## [GOAL OF THE EXERCISE]
In the piece on living with cancer, begin at the words "Note: This article" and stop after "on medical leave.". Write that part out again, switching "medical leave" to "sabbatical leave".

## [SUPPLIED PASSAGE]
=-=-=

Having cancer is not all bad
Having enumerated what is so bad about having cancer, I must state that having cancer has, in fact, had beneficial effects on my life. Having cancer motivated me to think about what I was doing every day, to prioritize better, and to spend time on those aspects of my life that are truly important. I have tried, and will continue to try, to give meaning to my remaining time. Having faced death, I have found life to be more intense.
Final thoughts about life with cancer
I hope that by expressing my experiences with cancer, I will encourage providers of cancer care to better understand what their cancer patients are facing. I have this advice: Do not just focus on survival! Encourage your patients to maximize the time that they have and to value each moment each day. Talk to your patients. You must try to understand what it is like to have cancer, to live with it and be treated for it, and to survive it or succumb to it. Acknowledge what you can do to help your patient and do it.
Reference
1. Ubel PA, Angott AM, Zikmund-Fisher BJ. Physicians recommend different treatments for patients than they would choose for themselves. Arch Intern Med. 2011;171:630-634.
Note: This article has been adapted with permission of the author from 2 posts originally posted at KevinMD.com. The originals can be found online: “A diagnosis of stomach cancer profoundly changes an oncologist” (http://bit.ly/y8G9AM) and “When it comes to cancer, do not just focus on survival” (http://bit.ly/w0SmpO).
Dr Kelly is a molecular geneticist and oncologist currently on medical leave.

=-=-=

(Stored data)
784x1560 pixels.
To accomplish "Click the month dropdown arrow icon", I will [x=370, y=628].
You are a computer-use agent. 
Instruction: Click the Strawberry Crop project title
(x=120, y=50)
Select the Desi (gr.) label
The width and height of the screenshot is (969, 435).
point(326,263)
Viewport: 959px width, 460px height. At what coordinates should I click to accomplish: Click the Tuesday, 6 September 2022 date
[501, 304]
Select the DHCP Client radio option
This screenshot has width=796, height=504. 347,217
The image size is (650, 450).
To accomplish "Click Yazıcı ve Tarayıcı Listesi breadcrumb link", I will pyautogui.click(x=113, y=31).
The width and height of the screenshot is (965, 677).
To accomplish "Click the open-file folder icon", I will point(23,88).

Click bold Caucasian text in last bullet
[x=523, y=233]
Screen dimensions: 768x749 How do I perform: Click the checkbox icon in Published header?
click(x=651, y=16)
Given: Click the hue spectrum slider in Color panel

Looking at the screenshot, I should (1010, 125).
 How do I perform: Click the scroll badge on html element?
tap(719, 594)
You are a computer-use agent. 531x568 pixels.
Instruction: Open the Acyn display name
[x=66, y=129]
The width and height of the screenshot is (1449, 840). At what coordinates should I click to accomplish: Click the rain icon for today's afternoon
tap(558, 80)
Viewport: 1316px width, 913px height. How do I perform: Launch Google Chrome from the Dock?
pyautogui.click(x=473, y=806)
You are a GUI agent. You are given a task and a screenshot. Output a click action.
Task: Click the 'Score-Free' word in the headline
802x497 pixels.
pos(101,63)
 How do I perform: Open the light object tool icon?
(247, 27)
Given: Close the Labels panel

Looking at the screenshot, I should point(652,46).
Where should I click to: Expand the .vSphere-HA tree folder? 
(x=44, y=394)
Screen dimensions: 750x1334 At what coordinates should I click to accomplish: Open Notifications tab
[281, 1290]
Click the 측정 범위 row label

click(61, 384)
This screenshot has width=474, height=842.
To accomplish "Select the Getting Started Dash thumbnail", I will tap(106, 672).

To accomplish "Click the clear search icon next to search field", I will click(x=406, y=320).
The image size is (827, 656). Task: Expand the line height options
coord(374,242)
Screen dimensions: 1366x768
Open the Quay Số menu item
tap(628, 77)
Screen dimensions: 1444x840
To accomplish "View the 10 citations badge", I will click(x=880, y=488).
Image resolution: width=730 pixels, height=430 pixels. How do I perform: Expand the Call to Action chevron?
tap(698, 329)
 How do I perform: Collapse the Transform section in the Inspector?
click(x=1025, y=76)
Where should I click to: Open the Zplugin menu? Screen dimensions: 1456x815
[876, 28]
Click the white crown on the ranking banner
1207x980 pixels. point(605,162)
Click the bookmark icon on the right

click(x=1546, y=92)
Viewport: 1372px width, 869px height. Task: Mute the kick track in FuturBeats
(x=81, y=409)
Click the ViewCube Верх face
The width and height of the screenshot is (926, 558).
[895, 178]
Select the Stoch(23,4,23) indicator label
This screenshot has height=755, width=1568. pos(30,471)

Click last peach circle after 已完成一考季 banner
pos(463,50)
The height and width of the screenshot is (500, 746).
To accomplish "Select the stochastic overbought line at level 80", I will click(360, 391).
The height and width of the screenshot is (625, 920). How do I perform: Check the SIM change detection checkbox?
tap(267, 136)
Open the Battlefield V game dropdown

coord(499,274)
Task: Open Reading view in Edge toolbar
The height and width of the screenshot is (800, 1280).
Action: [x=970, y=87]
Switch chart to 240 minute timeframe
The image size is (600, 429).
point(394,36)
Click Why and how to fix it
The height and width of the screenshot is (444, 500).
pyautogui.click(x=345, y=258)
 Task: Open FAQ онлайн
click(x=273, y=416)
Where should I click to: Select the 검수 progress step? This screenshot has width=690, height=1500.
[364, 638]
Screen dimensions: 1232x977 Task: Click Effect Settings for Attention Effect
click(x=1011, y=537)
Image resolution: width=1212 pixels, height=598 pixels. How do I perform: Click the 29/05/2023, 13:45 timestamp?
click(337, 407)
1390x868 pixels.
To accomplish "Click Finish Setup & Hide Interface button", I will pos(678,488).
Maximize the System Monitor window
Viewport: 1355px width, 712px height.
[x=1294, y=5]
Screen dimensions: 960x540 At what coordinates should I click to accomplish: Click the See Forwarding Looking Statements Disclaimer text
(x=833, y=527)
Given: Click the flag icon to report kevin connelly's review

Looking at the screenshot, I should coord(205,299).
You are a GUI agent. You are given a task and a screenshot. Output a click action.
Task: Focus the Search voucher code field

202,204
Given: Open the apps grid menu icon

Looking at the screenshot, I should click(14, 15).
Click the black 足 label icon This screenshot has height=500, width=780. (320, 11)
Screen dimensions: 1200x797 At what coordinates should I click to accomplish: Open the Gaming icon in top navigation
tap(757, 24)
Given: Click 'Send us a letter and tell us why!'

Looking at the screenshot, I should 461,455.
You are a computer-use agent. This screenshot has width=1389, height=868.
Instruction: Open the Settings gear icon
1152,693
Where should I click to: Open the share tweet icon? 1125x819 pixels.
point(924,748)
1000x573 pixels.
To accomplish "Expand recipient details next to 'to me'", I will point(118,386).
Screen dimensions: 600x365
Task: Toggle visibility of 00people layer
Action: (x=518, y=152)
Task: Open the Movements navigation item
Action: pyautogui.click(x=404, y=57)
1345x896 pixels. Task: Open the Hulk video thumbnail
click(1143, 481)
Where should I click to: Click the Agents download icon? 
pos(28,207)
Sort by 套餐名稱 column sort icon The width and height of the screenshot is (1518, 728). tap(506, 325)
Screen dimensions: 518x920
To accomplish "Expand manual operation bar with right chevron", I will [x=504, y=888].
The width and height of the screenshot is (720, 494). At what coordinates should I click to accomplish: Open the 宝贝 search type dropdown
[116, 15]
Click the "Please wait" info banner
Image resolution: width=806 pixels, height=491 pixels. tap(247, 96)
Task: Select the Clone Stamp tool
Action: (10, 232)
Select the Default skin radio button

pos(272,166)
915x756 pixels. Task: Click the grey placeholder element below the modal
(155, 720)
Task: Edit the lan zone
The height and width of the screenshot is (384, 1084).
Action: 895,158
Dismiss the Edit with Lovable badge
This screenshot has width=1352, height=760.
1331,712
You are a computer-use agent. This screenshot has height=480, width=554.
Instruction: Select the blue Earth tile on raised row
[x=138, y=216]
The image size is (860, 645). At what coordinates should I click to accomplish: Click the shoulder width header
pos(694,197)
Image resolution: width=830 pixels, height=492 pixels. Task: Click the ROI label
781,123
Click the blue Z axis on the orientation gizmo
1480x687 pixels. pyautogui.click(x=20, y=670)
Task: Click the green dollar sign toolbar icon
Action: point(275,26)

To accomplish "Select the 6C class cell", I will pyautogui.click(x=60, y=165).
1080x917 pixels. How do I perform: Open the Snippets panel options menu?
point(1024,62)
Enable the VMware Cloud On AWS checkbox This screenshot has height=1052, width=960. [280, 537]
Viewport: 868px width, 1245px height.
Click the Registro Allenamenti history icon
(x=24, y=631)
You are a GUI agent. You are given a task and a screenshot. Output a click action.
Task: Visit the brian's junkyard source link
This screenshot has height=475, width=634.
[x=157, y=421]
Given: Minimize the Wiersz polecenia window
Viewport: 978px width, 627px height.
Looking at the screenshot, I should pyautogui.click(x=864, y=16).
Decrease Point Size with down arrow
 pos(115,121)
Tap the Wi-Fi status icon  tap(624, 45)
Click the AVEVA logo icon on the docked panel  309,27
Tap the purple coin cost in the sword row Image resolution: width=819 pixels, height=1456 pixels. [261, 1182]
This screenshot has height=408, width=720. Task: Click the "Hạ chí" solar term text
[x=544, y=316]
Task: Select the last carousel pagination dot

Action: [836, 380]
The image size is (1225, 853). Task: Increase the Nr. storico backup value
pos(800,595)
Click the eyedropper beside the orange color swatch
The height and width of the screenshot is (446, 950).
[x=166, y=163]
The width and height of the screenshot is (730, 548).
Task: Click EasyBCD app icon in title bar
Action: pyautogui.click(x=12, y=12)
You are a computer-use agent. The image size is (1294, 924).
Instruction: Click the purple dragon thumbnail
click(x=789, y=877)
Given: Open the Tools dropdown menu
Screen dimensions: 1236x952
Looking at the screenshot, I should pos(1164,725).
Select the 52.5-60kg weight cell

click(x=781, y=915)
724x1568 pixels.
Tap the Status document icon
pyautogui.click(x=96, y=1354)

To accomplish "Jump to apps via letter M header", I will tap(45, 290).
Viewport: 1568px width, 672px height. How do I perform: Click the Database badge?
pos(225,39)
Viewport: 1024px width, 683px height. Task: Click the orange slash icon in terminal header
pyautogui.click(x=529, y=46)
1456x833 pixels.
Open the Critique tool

=-=-=

## [PROBLEM SOLUTION]
Note: This article has been adapted with permission of the author from 2 posts originally posted at KevinMD.com. The originals can be found online: “A diagnosis of stomach cancer profoundly changes an oncologist” (http://bit.ly/y8G9AM) and “When it comes to cancer, do not just focus on survival” (http://bit.ly/w0SmpO).
Dr Kelly is a molecular geneticist and oncologist currently on sabbatical leave.